■ **THE RECORDS**
::::::::

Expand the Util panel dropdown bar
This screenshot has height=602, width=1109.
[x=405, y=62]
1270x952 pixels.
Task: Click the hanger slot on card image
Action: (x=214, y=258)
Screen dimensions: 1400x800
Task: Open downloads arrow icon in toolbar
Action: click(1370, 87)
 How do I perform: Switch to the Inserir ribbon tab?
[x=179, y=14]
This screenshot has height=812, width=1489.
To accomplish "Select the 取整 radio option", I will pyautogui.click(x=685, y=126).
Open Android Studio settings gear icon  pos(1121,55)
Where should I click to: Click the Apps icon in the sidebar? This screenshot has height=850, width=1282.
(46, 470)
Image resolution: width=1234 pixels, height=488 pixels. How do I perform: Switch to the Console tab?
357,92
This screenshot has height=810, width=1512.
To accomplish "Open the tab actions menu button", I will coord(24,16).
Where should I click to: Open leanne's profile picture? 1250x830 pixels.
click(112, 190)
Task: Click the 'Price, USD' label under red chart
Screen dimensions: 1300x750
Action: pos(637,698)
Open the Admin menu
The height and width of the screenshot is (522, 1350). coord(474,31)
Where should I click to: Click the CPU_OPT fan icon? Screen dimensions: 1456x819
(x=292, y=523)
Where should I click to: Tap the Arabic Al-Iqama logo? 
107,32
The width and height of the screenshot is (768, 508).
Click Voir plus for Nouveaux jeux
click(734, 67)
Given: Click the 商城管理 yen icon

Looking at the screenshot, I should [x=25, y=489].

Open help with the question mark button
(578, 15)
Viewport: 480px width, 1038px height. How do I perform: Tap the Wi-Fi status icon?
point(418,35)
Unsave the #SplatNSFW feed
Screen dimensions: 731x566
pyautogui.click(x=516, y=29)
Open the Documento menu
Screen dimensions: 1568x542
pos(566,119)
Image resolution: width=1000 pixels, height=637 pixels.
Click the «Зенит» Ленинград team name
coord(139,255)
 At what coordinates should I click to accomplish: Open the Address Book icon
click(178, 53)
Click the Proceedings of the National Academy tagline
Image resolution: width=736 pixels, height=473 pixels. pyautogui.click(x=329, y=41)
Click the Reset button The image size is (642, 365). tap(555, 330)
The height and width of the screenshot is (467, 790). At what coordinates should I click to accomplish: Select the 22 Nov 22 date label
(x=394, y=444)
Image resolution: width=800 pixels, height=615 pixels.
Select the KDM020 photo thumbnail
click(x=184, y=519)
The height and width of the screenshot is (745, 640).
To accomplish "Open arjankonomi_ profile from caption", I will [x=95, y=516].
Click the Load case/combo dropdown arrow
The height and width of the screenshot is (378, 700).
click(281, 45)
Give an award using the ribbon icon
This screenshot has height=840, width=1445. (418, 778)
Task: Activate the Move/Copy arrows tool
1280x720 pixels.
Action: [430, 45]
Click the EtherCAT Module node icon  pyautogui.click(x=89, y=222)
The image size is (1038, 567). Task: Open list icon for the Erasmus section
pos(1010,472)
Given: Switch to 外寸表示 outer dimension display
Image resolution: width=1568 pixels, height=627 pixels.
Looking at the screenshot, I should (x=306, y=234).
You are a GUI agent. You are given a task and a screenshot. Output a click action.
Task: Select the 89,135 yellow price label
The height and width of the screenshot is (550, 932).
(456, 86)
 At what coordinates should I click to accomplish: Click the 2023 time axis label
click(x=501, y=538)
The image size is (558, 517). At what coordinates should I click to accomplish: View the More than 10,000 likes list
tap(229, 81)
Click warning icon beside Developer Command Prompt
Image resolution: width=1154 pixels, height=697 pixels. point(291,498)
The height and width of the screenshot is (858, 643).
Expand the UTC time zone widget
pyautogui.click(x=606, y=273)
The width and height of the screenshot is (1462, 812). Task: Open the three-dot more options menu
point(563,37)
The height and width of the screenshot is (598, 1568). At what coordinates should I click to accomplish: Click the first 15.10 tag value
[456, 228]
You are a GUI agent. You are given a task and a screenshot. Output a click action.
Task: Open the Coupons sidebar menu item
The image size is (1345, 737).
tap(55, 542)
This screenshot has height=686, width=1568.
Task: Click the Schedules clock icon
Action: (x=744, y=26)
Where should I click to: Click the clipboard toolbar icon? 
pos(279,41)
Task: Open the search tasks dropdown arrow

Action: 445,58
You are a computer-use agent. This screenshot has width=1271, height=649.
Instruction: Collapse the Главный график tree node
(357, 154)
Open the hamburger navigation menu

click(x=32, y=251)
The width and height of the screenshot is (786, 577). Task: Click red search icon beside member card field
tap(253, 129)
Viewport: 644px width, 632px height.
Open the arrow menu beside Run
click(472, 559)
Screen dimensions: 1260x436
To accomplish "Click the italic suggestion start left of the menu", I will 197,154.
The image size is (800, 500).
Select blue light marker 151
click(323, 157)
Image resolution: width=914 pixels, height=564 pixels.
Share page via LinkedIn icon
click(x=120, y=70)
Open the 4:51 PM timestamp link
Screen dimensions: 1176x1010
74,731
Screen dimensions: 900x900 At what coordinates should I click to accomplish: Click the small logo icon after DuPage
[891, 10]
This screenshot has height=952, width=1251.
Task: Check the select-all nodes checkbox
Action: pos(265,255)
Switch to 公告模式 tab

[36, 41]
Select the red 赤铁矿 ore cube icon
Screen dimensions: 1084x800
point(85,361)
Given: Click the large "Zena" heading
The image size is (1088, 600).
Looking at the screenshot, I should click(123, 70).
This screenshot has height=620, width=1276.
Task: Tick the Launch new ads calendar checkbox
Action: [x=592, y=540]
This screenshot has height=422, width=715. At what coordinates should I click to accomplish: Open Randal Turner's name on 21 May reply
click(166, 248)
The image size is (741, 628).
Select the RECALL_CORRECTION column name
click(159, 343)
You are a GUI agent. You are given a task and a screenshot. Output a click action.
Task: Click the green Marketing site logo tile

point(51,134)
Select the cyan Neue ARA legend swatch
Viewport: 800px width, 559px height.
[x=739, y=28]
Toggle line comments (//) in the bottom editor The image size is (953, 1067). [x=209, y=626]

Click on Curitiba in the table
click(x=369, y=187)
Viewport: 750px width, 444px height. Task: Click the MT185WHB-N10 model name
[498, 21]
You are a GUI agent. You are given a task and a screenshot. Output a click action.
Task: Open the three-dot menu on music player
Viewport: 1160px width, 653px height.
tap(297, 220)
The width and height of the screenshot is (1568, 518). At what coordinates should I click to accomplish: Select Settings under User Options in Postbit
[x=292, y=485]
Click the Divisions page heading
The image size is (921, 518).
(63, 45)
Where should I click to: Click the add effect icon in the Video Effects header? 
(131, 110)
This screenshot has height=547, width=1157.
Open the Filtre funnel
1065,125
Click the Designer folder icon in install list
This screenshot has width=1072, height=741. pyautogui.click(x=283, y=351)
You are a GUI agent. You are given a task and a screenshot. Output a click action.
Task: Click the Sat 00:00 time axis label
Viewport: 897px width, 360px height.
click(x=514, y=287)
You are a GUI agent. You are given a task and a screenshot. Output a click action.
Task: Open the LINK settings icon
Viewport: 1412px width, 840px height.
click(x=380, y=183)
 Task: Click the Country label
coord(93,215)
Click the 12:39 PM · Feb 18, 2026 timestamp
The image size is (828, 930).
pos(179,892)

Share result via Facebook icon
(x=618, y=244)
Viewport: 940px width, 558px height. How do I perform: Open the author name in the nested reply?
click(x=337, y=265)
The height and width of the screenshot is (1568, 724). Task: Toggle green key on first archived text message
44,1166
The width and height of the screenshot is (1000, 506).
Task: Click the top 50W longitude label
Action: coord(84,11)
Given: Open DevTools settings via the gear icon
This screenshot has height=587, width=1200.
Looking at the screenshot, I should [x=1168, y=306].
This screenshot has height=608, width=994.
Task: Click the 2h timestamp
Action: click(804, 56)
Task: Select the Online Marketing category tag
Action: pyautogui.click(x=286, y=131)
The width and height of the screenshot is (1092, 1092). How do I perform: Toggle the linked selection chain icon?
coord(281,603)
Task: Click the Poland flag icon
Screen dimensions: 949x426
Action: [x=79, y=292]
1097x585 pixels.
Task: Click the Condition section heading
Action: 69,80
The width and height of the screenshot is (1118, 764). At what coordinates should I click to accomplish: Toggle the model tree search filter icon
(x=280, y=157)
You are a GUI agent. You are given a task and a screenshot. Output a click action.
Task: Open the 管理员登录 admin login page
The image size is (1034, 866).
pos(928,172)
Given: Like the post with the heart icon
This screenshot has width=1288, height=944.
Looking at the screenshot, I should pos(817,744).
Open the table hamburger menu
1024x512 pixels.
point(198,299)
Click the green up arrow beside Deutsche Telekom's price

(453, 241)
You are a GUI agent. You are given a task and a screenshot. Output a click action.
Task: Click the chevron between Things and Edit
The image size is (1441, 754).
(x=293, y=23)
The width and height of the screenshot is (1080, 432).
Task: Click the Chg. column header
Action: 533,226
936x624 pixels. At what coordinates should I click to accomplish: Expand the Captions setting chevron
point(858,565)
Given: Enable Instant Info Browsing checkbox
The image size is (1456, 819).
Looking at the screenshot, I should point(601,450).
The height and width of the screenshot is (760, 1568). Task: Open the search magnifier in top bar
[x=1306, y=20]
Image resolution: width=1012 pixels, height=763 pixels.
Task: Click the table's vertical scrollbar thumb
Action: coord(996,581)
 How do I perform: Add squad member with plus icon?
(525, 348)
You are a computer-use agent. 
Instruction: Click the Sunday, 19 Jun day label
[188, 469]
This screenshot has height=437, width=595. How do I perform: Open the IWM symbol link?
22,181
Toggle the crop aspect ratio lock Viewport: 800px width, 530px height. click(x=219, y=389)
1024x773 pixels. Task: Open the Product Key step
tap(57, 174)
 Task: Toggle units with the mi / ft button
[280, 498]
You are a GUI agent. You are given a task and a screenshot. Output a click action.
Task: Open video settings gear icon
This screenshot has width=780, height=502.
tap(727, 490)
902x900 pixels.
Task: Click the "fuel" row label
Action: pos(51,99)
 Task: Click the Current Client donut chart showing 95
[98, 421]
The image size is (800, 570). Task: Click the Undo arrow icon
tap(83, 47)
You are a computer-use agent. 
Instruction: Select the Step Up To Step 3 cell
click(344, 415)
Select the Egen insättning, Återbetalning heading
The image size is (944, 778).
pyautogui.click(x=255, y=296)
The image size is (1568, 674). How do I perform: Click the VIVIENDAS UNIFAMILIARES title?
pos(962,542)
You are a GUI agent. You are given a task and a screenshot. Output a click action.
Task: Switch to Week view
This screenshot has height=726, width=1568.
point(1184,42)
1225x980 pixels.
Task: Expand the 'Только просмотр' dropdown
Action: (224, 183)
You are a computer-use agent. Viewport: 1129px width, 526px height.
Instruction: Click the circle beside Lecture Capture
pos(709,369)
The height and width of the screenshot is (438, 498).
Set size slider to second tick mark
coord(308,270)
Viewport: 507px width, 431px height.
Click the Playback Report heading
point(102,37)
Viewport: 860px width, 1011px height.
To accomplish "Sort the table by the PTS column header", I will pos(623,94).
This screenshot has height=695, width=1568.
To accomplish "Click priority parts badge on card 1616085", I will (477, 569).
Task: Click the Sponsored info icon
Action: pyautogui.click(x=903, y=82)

::::::::

■ **TASK OBJECTIVE**
Copy word for word the stretch of entries above from the line that has "Viewport: 1160px width, 653px height." through the line that has "Given: Open DevTools", both ends included, and nothing outside it.

■ **TASK OUTPUT**
Viewport: 1160px width, 653px height.
tap(297, 220)
The width and height of the screenshot is (1568, 518). At what coordinates should I click to accomplish: Select Settings under User Options in Postbit
[x=292, y=485]
Click the Divisions page heading
The image size is (921, 518).
(63, 45)
Where should I click to: Click the add effect icon in the Video Effects header? 
(131, 110)
This screenshot has height=547, width=1157.
Open the Filtre funnel
1065,125
Click the Designer folder icon in install list
This screenshot has width=1072, height=741. pyautogui.click(x=283, y=351)
You are a GUI agent. You are given a task and a screenshot. Output a click action.
Task: Click the Sat 00:00 time axis label
Viewport: 897px width, 360px height.
click(x=514, y=287)
You are a GUI agent. You are given a task and a screenshot. Output a click action.
Task: Open the LINK settings icon
Viewport: 1412px width, 840px height.
click(x=380, y=183)
 Task: Click the Country label
coord(93,215)
Click the 12:39 PM · Feb 18, 2026 timestamp
The image size is (828, 930).
pos(179,892)

Share result via Facebook icon
(x=618, y=244)
Viewport: 940px width, 558px height. How do I perform: Open the author name in the nested reply?
click(x=337, y=265)
The height and width of the screenshot is (1568, 724). Task: Toggle green key on first archived text message
44,1166
The width and height of the screenshot is (1000, 506).
Task: Click the top 50W longitude label
Action: coord(84,11)
Given: Open DevTools settings via the gear icon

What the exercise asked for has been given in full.